On le voit, les quatorze
ont été d'une fermeté admirable, et comme on se sent
fier d'être européen après ces deux mémorables
journées de Lisbonne.
L'Europe
du futur
On s'en doute, les Quinze
n'étaient pas venus à Lisbonne uniquement pour causer quelques
blessures d'amour propre à Schüssel. C'est à une tâche
beaucoup plus ample que les Quinze se sont attelés: l'Union européenne
veut "devenir l'économie de la connaissance la plus compétitive
et la plus dynamique, capable d'une croissance économique durable
accompagnée d'une amélioration quantitative et qualitative
de l'emploi et d'une plus grande cohésion sociale".
Un style éblouissant
Comme c'est toujours le cas avec l'abondante littérature que pond
l'Union européenne, l'aspect le plus frappant du texte adopté
par les Quinze, a été son style éblouissant: chaque
paragraphe est un enchantement. Pouvait-il en être autrement? Un
texte qui a reçu l'imprimatur de Jacques Chirac ne pouvait pas être
un charabia indigeste... (L'intégralité de ce document est
disponible sur le site
du Conseil européen ou sur le
nôtre (100 Ko).)
Pour atteindre ses objectifs
ambitieux:
-
ll faut "exploiter pleinement
le potentiel électronique (sic) de l’Europe" (résolution
n°3).
-
Il est question "de droit
d'auteur et de droits voisins" à adapter, sans préciser
ce que peut bien être un «droit voisin»(n°11).
-
Il faut "dégrouper
les boucles locales (sic) de manière à permettre une
réduction substantielle des coûts de l'utilisation de l'Internet".

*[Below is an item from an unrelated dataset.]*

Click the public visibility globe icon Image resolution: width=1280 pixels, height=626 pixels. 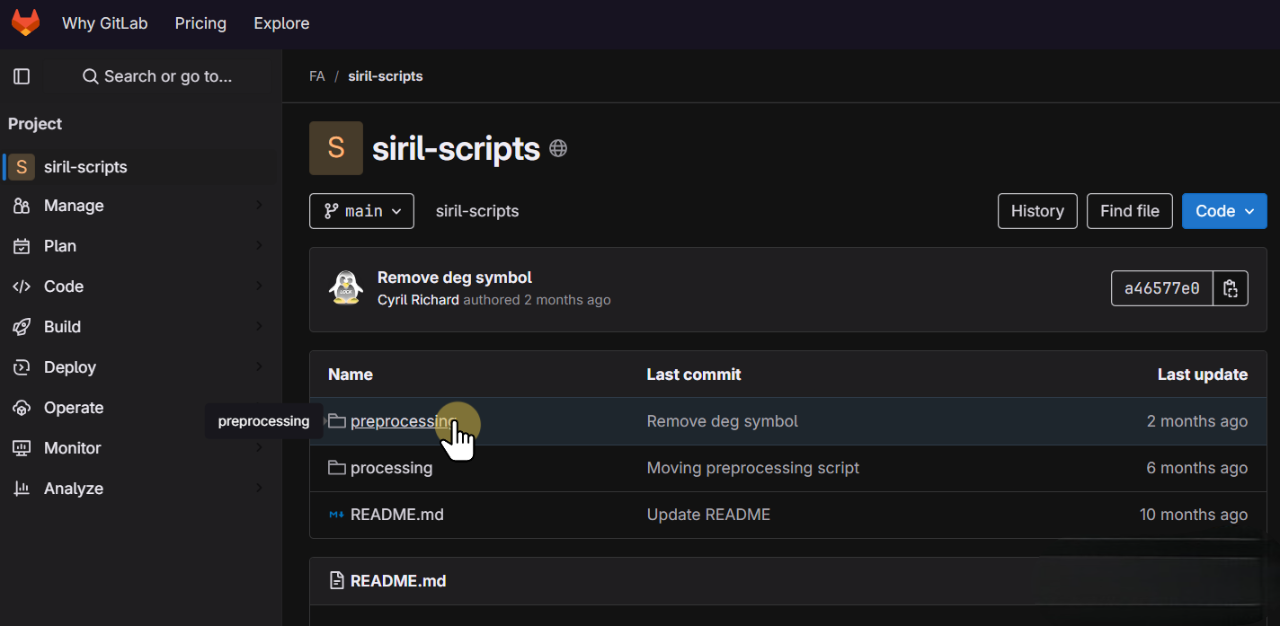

(idem) Favoriser la concurrence dans les télécommunications
locales était plat et compréhensible par tous, il est donc
plus chic de parler de "dégrouper les boucles locales".
-
Il convient de poursuivre "des
objectifs horizontaux (sic) d'intérêt communautaire,
tels que l'emploi, le développement régional, l'environnement
et la formation ou la recherche." (n°17) Le texte reste hélas
muet sur les objectifs verticaux de l'Europe.
-
Il est urgent d' "améliorer
la comparabilité (sic) des états financiers (re-sic)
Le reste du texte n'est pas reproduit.